It is a figure showing an automatic processing system which performs a plurality of work concerning the present invention. It is a front view of the workpiece | work in standby in the automatic processing system which performs the some operation | work shown in FIG. It is a bottom view of the workpiece | work in standby shown in FIG. It is a top view of the workpiece | work in standby shown in FIG. FIG. 5 is a plan view of the standby workpiece shown in FIG. 4 when viewed from the left. FIG. 5 is a plan view of the standby workpiece shown in FIG. 4 when tilted to the right.

  Hereinafter, an automatic processing system for performing a plurality of operations according to the present invention will be described in detail with reference to the drawings. As shown in FIGS. 1 and 2, the automatic processing system 100 that performs a plurality of operations according to the present invention includes a tray moving member 10, at least two robots 20, at least two first processing devices 30, and at least one.
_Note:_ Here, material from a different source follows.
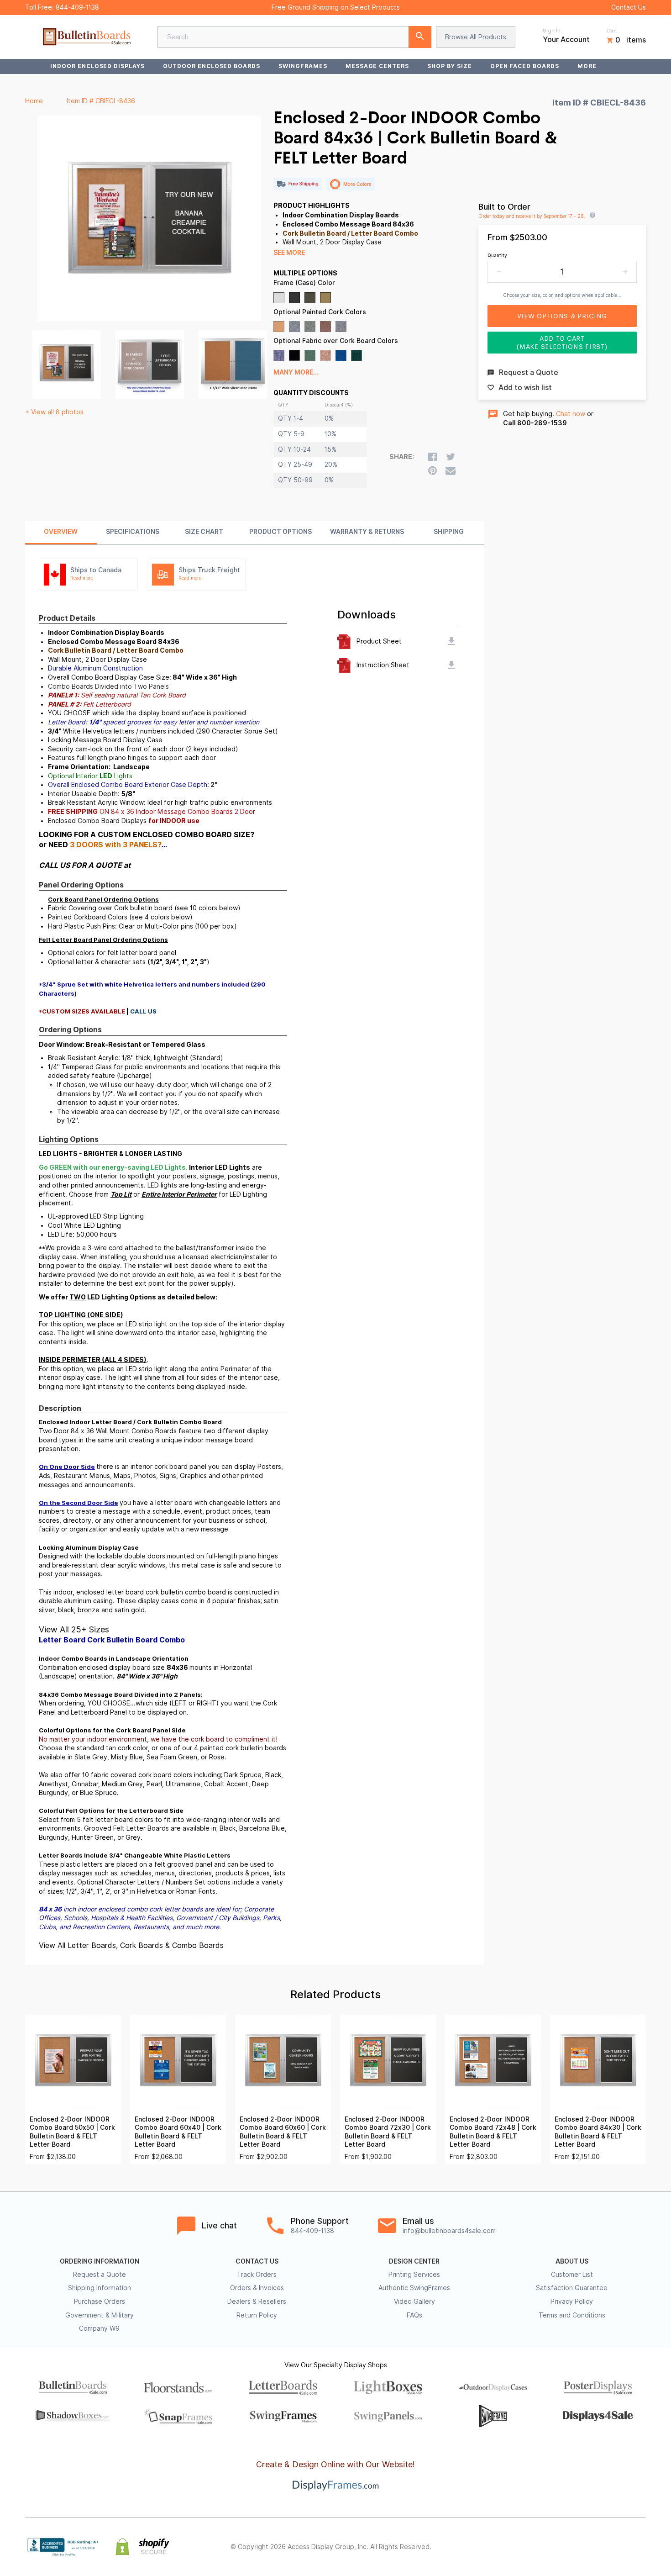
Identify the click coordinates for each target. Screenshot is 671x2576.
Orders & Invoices (257, 2287)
Two turntables 50 are provided. The tray moving member 10 is used to support a plurality of trays (not shown) in which the workpieces 200 are accommodated. The plurality of trays are overlapped, and when the first tray located at the top is taken out, the tray moving member 10 raises the next tray (second tray) and raises the second tray to a preset height (for example, To the first tray position). The at least two robots 20 are located on one side of the tray moving member 10 and are used for taking out and placing the workpiece 200. At least two first processing devices 30 are installed to face the corresponding robots 20 respectively. At least one rotary table 50 is located between at least two robots 20 and is used for localizing and rotating the workpiece 200.

  In the present embodiment, the robot 20 includes four first robots 21, one second robot 22, and one third robot 23, and the first robot 21, the second robot 22, and the third robot 23 in this order. They are arranged on the same straight line. The four first robots 21 are a first machine arm 211, a second machine arm 212, a third machine arm 213, and a fourth machine arm 214, respectively. The first machine arm 211, the second machine arm 212, the third machine arm 213, and the fourth machine arm 214 are located on one side of the tray moving member 10, and the second robot 22 is the fourth machine arm of the robot 20. The third robot 23 is positioned adjacent to the second mechanical arm 213 in the fourth mechanical arm 214 and is adjacent to the second robot 22, and the second robot 22. Is located on one side away from the fourth mechanical arm 214.

  In the present embodiment, the first processing apparatus 30 includes these four parts: a first processing member 31, a second processing member 32, a third processing member 33, and a fourth processing member 34. The first machining member 31, the second machining member 32, the third machining member 33, and the fourth machining member 34 are arranged on the same straight line on one side facing the first robot 21, and respectively correspond to the first machine arms. 211, the second mechanical arm 212, the third mechanical arm 213, and the fourth mechanical arm 214. The first processed member 31, the second processed member 32, the third processed member 33, and the fourth processed member 34 are respectively pressing devices.

  The rotary table 50 rotates and localizes the workpiece 200. Thereby, the first processing apparatus 30 can easily process different positions of the workpiece 200. In the present embodiment, the rotary table 50 includes the first rotary table 51, the second rotary table 52, the third rotary table 53, and the fourth rotary table 54. The first rotary table 51 is located between the first mechanical arm 211 and the second mechanical arm 212, the second rotary table 52 is located between the second mechanical arm 212 and the third mechanical arm 213, The third rotary table 53 is positioned between the third mechanical arm 213 and the fourth mechanical arm 214, and the fourth rotary table 54 is positioned between the fourth mechanical arm 214 and the second robot 22. In the present embodiment, the four rotary tables 50 are located on the same straight line as the six robots 20. The rotary table 50 has a conventional structure for rotating the workpiece 200, and is a workpiece reversing machine, for example.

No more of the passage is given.